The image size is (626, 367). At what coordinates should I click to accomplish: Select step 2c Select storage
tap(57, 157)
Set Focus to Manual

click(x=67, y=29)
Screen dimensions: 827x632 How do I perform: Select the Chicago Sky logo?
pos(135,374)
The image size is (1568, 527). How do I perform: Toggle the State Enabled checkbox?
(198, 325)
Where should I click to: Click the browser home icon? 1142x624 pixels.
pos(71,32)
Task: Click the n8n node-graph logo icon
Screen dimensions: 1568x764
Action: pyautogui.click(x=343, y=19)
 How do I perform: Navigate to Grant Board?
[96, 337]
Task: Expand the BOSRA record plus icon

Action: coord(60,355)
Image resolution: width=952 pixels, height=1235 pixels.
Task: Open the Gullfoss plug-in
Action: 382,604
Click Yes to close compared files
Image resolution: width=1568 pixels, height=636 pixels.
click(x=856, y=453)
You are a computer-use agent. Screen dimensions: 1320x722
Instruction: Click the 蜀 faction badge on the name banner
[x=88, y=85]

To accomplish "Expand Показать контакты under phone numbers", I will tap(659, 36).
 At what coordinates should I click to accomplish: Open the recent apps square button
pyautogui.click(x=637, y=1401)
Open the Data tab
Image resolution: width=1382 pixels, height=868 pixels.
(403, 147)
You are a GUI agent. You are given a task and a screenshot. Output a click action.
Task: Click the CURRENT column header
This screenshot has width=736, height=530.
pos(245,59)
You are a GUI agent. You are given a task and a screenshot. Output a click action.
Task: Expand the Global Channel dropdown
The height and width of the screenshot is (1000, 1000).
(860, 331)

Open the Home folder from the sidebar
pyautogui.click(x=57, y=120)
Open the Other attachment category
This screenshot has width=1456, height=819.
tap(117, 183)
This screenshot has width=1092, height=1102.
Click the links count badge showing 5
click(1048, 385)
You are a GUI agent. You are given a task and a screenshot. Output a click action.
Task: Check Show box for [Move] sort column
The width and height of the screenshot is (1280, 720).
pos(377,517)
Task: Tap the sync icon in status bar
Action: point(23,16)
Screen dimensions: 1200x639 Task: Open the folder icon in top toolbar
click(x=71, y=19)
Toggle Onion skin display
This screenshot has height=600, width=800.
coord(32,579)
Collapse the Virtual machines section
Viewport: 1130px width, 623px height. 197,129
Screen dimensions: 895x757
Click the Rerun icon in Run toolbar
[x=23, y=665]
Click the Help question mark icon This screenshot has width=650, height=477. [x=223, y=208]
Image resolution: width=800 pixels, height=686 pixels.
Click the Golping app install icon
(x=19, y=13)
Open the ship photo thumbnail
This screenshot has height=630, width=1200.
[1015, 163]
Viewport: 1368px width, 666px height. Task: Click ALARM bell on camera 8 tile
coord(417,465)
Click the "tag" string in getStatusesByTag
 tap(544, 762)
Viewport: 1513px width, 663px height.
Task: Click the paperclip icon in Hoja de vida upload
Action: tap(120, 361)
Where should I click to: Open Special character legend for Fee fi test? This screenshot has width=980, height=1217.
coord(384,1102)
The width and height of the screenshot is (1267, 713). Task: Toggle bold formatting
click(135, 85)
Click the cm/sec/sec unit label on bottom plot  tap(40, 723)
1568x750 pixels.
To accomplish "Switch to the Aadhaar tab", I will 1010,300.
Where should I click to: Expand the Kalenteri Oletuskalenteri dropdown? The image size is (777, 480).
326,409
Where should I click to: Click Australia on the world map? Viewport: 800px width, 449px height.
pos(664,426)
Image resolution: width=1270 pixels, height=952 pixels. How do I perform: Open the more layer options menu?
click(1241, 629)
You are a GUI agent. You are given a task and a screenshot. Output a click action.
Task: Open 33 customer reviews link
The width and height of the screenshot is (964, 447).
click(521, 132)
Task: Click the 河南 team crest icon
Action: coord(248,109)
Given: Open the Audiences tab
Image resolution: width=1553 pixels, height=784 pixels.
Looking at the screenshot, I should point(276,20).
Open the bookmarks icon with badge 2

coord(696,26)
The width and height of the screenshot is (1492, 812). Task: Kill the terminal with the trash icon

* _Exercise details_:
Revise the lines above by replacing every "GUI agent" with "screen assistant" and leaving all other text unchanged.

* _Task answer_:
The image size is (626, 367). At what coordinates should I click to accomplish: Select step 2c Select storage
tap(57, 157)
Set Focus to Manual

click(x=67, y=29)
Screen dimensions: 827x632 How do I perform: Select the Chicago Sky logo?
pos(135,374)
The image size is (1568, 527). How do I perform: Toggle the State Enabled checkbox?
(198, 325)
Where should I click to: Click the browser home icon? 1142x624 pixels.
pos(71,32)
Task: Click the n8n node-graph logo icon
Screen dimensions: 1568x764
Action: pyautogui.click(x=343, y=19)
 How do I perform: Navigate to Grant Board?
[96, 337]
Task: Expand the BOSRA record plus icon

Action: coord(60,355)
Image resolution: width=952 pixels, height=1235 pixels.
Task: Open the Gullfoss plug-in
Action: 382,604
Click Yes to close compared files
Image resolution: width=1568 pixels, height=636 pixels.
click(x=856, y=453)
You are a computer-use agent. Screen dimensions: 1320x722
Instruction: Click the 蜀 faction badge on the name banner
[x=88, y=85]

To accomplish "Expand Показать контакты under phone numbers", I will tap(659, 36).
 At what coordinates should I click to accomplish: Open the recent apps square button
pyautogui.click(x=637, y=1401)
Open the Data tab
Image resolution: width=1382 pixels, height=868 pixels.
(403, 147)
You are a screen assistant. You are given a task and a screenshot. Output a click action.
Task: Click the CURRENT column header
This screenshot has width=736, height=530.
pos(245,59)
You are a screen assistant. You are given a task and a screenshot. Output a click action.
Task: Expand the Global Channel dropdown
The height and width of the screenshot is (1000, 1000).
(860, 331)

Open the Home folder from the sidebar
pyautogui.click(x=57, y=120)
Open the Other attachment category
This screenshot has width=1456, height=819.
tap(117, 183)
This screenshot has width=1092, height=1102.
Click the links count badge showing 5
click(1048, 385)
You are a screen assistant. You are given a task and a screenshot. Output a click action.
Task: Check Show box for [Move] sort column
The width and height of the screenshot is (1280, 720).
pos(377,517)
Task: Tap the sync icon in status bar
Action: point(23,16)
Screen dimensions: 1200x639 Task: Open the folder icon in top toolbar
click(x=71, y=19)
Toggle Onion skin display
This screenshot has height=600, width=800.
coord(32,579)
Collapse the Virtual machines section
Viewport: 1130px width, 623px height. 197,129
Screen dimensions: 895x757
Click the Rerun icon in Run toolbar
[x=23, y=665]
Click the Help question mark icon This screenshot has width=650, height=477. [x=223, y=208]
Image resolution: width=800 pixels, height=686 pixels.
Click the Golping app install icon
(x=19, y=13)
Open the ship photo thumbnail
This screenshot has height=630, width=1200.
[1015, 163]
Viewport: 1368px width, 666px height. Task: Click ALARM bell on camera 8 tile
coord(417,465)
Click the "tag" string in getStatusesByTag
 tap(544, 762)
Viewport: 1513px width, 663px height.
Task: Click the paperclip icon in Hoja de vida upload
Action: tap(120, 361)
Where should I click to: Open Special character legend for Fee fi test? This screenshot has width=980, height=1217.
coord(384,1102)
The width and height of the screenshot is (1267, 713). Task: Toggle bold formatting
click(135, 85)
Click the cm/sec/sec unit label on bottom plot  tap(40, 723)
1568x750 pixels.
To accomplish "Switch to the Aadhaar tab", I will 1010,300.
Where should I click to: Expand the Kalenteri Oletuskalenteri dropdown? The image size is (777, 480).
326,409
Where should I click to: Click Australia on the world map? Viewport: 800px width, 449px height.
pos(664,426)
Image resolution: width=1270 pixels, height=952 pixels. How do I perform: Open the more layer options menu?
click(1241, 629)
You are a screen assistant. You are given a task and a screenshot. Output a click action.
Task: Open 33 customer reviews link
The width and height of the screenshot is (964, 447).
click(521, 132)
Task: Click the 河南 team crest icon
Action: coord(248,109)
Given: Open the Audiences tab
Image resolution: width=1553 pixels, height=784 pixels.
Looking at the screenshot, I should point(276,20).
Open the bookmarks icon with badge 2

coord(696,26)
The width and height of the screenshot is (1492, 812). Task: Kill the terminal with the trash icon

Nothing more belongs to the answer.